Discover Durham, along with Durham Sports Commission, is behind the push to introduce the facility. A proposed concept includes a 250,500-square foot indoor complex for a track, plus a dozen basketball and volleyball courts, as well as 5,000 seats. An auxiliary gym and flex space would be 38,500 square feet for community programming and learning, and an additional four basketball and volleyball courts. The outdoor complex would be 37.5 acres, featuring 8 baseball and softball fields, and four multi-purpose fields. In total, Amey predicts the complex would support 20-30 different sports.
“(Kids) don’t have alternative options to go places and release stress or have fun or get things off of their mind. So sports is a great alternative way for it,” said Christopher Malone, who lives in Durham.

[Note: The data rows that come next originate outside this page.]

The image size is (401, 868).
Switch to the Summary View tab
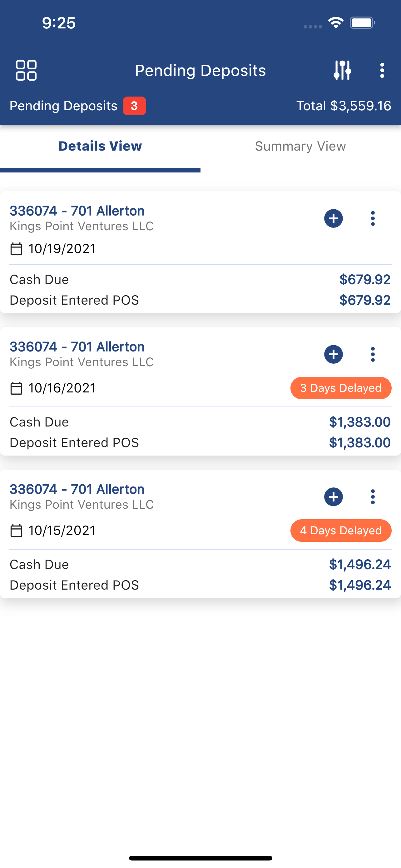click(301, 146)
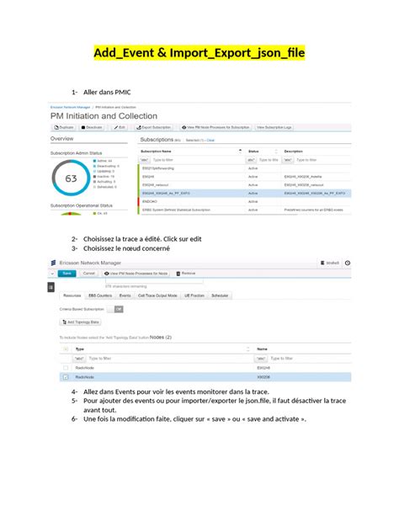Click the blue Save button
399x532 pixels.
67,274
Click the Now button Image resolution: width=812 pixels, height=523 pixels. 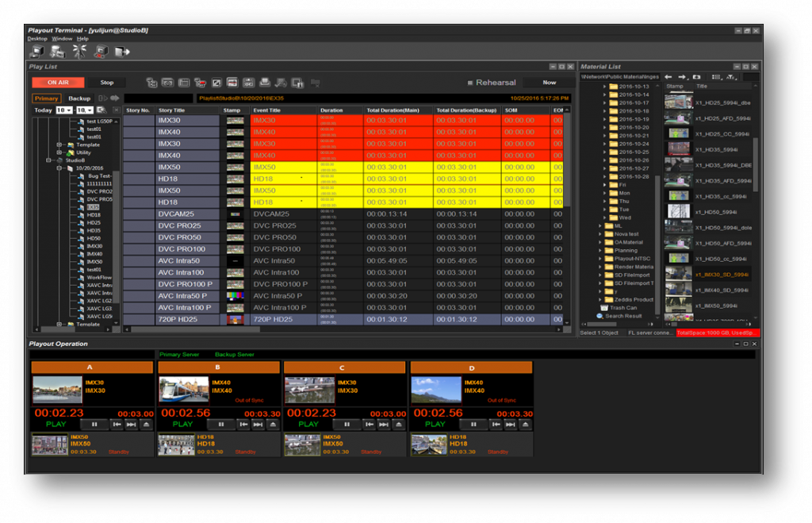(550, 83)
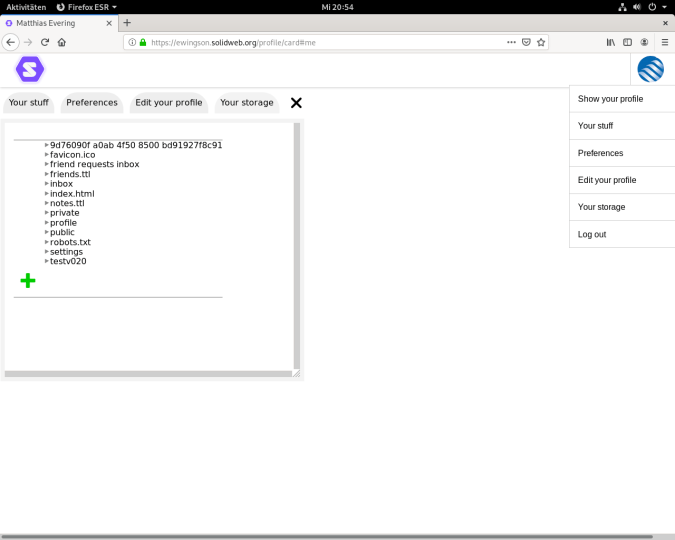
Task: Bookmark this page with star icon
Action: point(541,42)
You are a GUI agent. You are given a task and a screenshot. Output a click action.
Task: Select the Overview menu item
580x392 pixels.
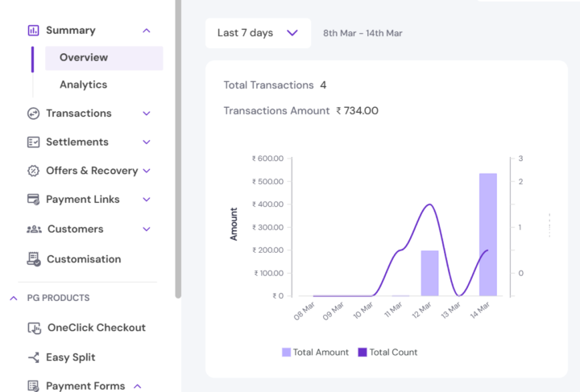point(84,58)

A former basketball star at Northern High School, he went on to play in college and credited his experience growing up to keeping him on the right path.
“That was one of my outlets as a kid as well. One of the things I loved to do when I came off in school was jump on my bike and head straight to the local park, you know, get some shots with some of my friends in school,” said Malone.
Robert Saunders, founder of AAU Brotherhood Basketball in Durham, also supports the idea.
“I think it’s very important. I think a lot of kids don’t have outlets. So doing things like basketball or football or anything, it could be being creative, doing something like drawing, anything like that. I think it’s a very important thing to have for the kids,” said Saunders.
This past season, teams in the program spanned from elementary through high school. Saunders believes a complex of this size could attract future events and tournaments.
“We have to go to Rocky Mount, we have to go to Raleigh, we have to go to Charlotte, we have to go to D.C. Those places have those sportsplexes. So why can’t Durham do the same thing? Because you can bring those same teams down here and they can see how Durham is and they can see the good parts of the environment,” said Saunders.
As part of a presentation, organizers predicted the facility will be profitable by its third year, and have a $35 million economic impact and host 100 events by its fifth year.
At this point, organizers have not publicly identified a site or secured funding for the project. More concrete plans are set to be released later this year.